## Text shown
• • • • •

As egregious, worrisome, and risky as Putin’s nuclear antics are, the reaction of the international community until recently has been far too mild. The U.S. response to Putin’s nuclear threats, as well as those of Western governments that also embrace nuclear deterrence ideologies and rely on the credible threat of nuclear use, has been particularly underwhelming.

At the outset of the Russian invasion, U.S. President Joe Biden, answering a question about whether U.S. citizens should be concerned with a nuclear war breaking out, said, "No." Then, in a May 31 essay in The New York Times, Biden referred to Russia’s “occasional nuclear rhetoric” as “dangerous and extremely irresponsible,” implying that some nuclear threats are more responsible.

Fortunately, a much needed, more forceful rejection of nuclear weapons and threats of use emerged from the first meeting of states-parties to the 2017 Treaty on the Prohibition of Nuclear Weapons (TPNW) held in Vienna June 21–23. Citing “increasingly strident nuclear rhetoric,” the TPNW states-parties issued the Vienna Declaration, which condemns all threats to use nuclear weapons as violations of international law, including the UN Charter. The declaration demands “that all nuclear-armed states never use or threaten to use nuclear weapons under any circumstances.”

The TPNW states-parties condemned “unequivocally any and all nuclear threats, whether they be explicit or implicit and irrespective of the circumstances.” Far from preserving peace and security, “nuclear weapons are used to coerce and intimidate; to facilitate aggression and inflame tensions. This highlights the fallacy of nuclear deterrence doctrines, which are based and rely on the threat of the actual use of nuclear weapons and, hence, the risks of the destruction of countless lives, of societies, of nations, and of inflicting global catastrophic consequences,” they added.

The declaration underscores that, for the majority of states, outdated nuclear deterrence policies create unacceptable risks. The only way to eliminate the danger is to reinforce the norms against nuclear use and the threat of use and to accelerate stalled progress toward verifiably eliminating these weapons.

• • • • •

## Complete the following
1. Repeat a section of the passage on nuclear threats word for word, beginning at the words "The TPNW states-parties condemned" and stopping after "eliminating these weapons.".
2. According to the passage on nuclear threats, where and on what dates was the first meeting of states-parties to the TPNW held?

[Entries from a dataset]
• • • • •

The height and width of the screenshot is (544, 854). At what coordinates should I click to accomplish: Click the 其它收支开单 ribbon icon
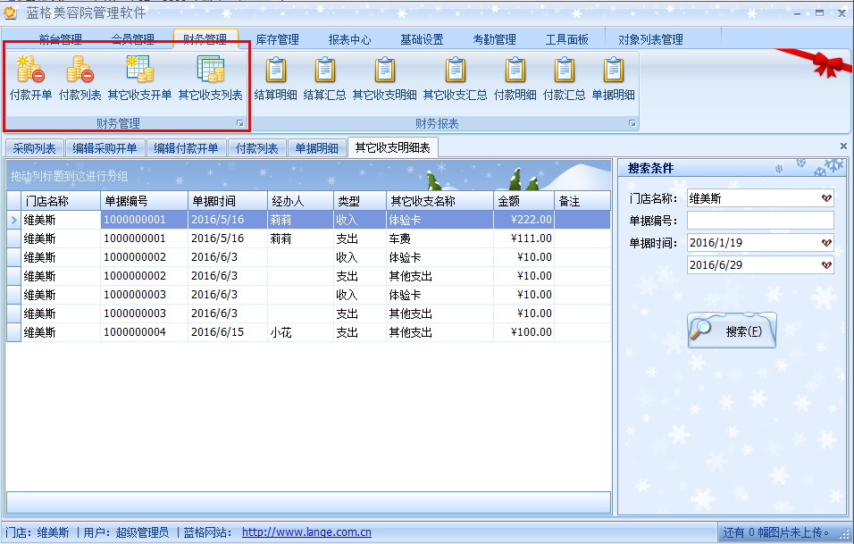coord(139,77)
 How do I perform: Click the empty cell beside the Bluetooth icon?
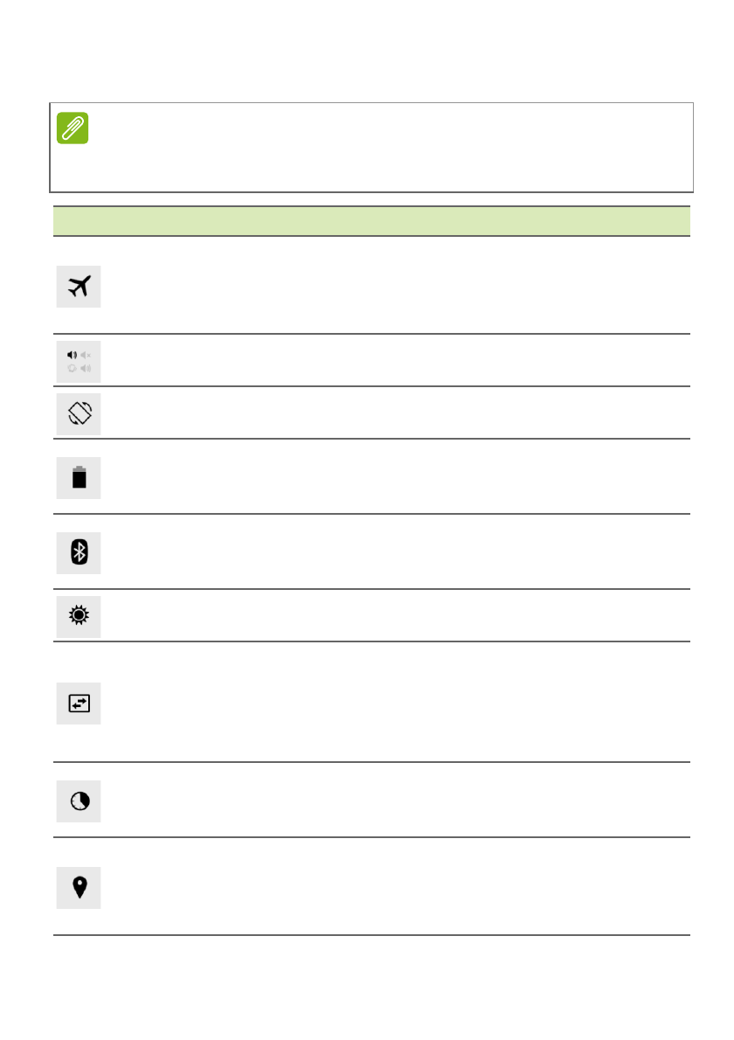tap(393, 552)
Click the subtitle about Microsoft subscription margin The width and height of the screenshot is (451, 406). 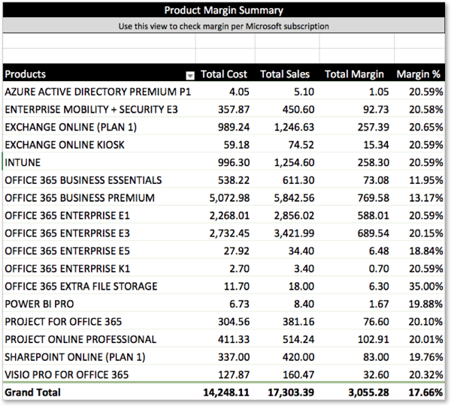(224, 26)
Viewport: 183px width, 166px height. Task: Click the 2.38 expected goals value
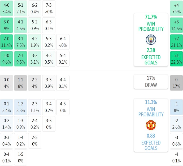[151, 50]
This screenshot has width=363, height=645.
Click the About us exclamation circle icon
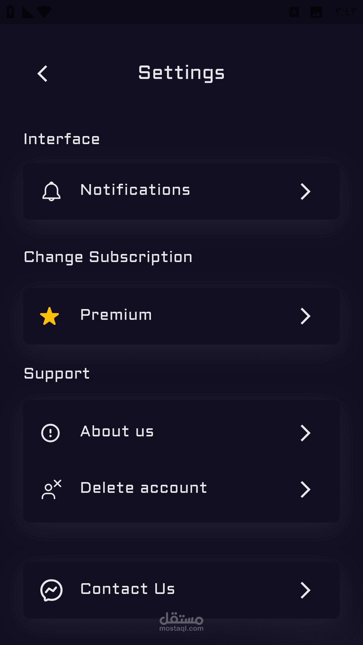pos(50,433)
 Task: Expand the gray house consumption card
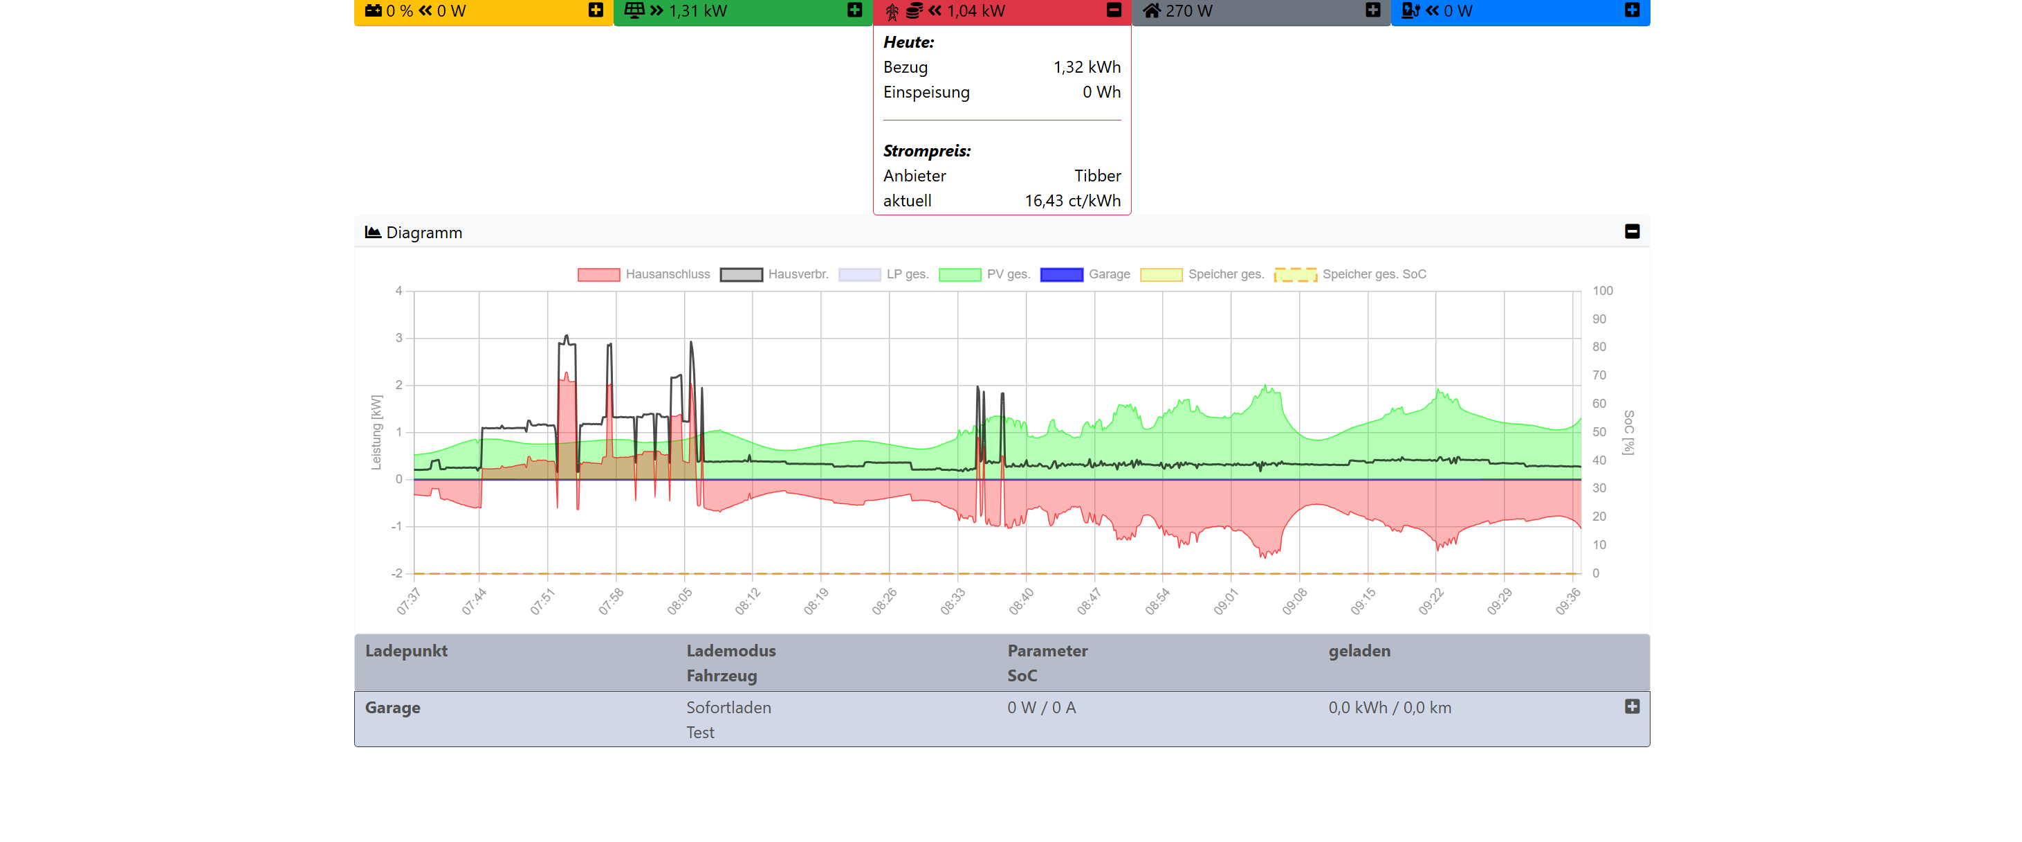click(1373, 9)
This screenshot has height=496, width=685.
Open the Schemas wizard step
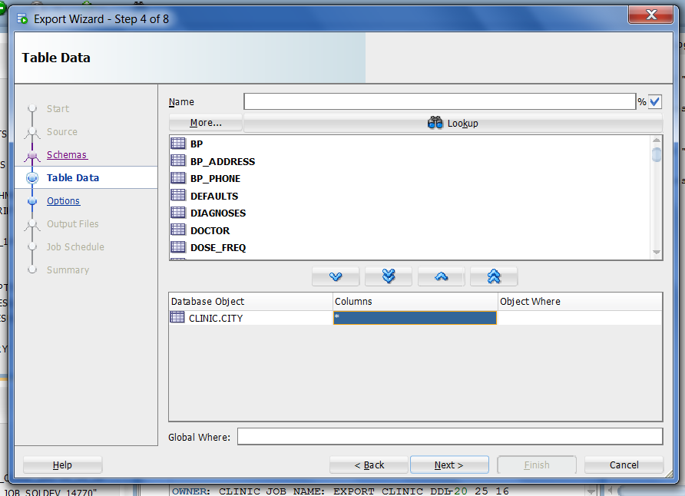[x=67, y=154]
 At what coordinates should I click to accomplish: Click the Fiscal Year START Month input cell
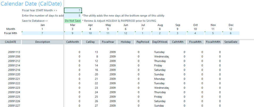click(x=73, y=10)
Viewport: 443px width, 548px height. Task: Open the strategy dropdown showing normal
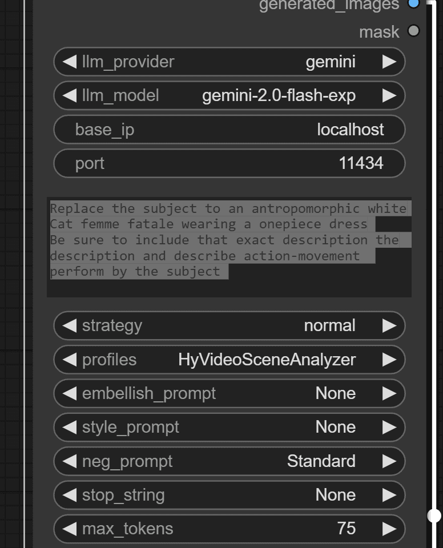(x=228, y=325)
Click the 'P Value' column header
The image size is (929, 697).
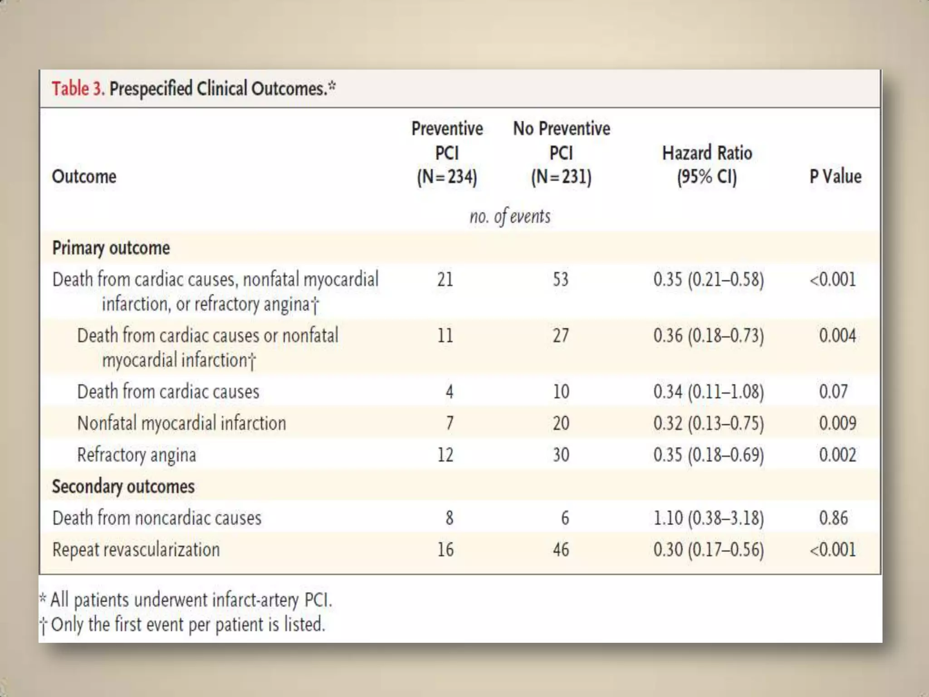pos(835,177)
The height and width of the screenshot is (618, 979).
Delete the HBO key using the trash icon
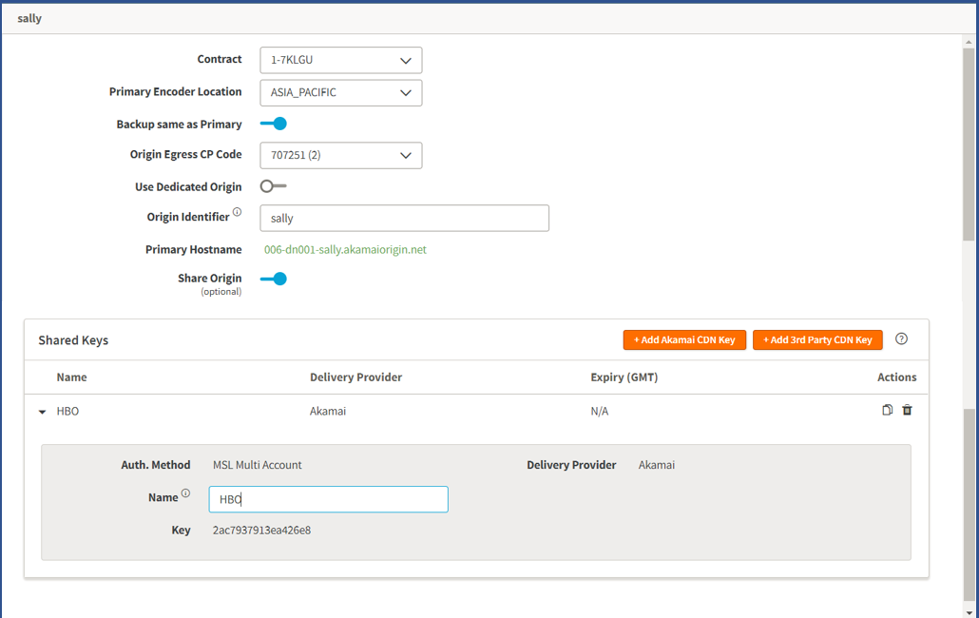[x=907, y=410]
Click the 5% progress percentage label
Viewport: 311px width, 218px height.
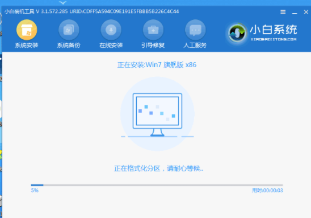[x=35, y=191]
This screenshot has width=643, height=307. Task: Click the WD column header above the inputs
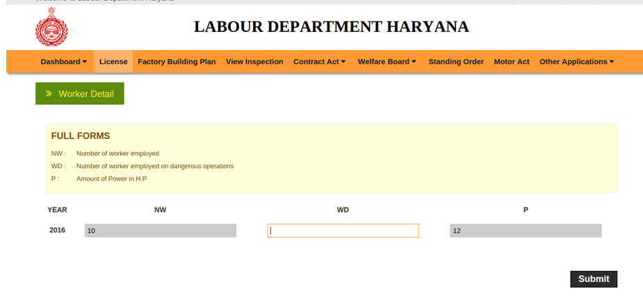click(x=343, y=209)
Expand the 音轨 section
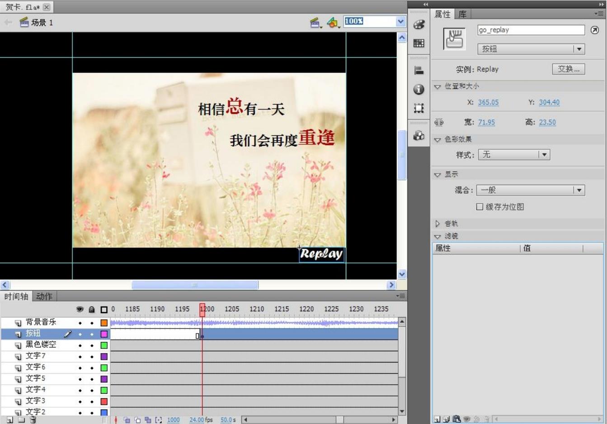 pyautogui.click(x=438, y=224)
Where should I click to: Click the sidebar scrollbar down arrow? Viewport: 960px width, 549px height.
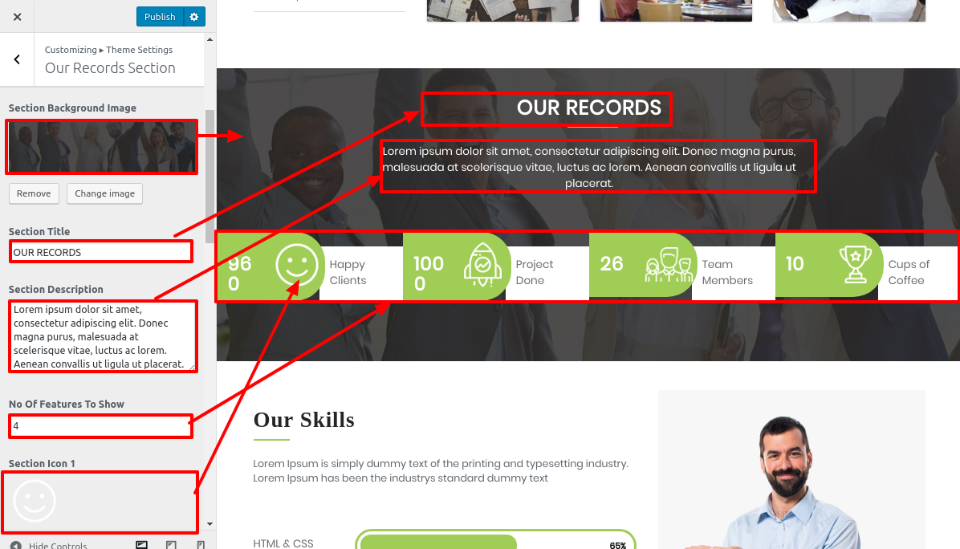pyautogui.click(x=210, y=524)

• • • • •

## Solutions per task
1.
The TPNW states-parties condemned “unequivocally any and all nuclear threats, whether they be explicit or implicit and irrespective of the circumstances.” Far from preserving peace and security, “nuclear weapons are used to coerce and intimidate; to facilitate aggression and inflame tensions. This highlights the fallacy of nuclear deterrence doctrines, which are based and rely on the threat of the actual use of nuclear weapons and, hence, the risks of the destruction of countless lives, of societies, of nations, and of inflicting global catastrophic consequences,” they added.

The declaration underscores that, for the majority of states, outdated nuclear deterrence policies create unacceptable risks. The only way to eliminate the danger is to reinforce the norms against nuclear use and the threat of use and to accelerate stalled progress toward verifiably eliminating these weapons.

2. In Vienna, June 21–23.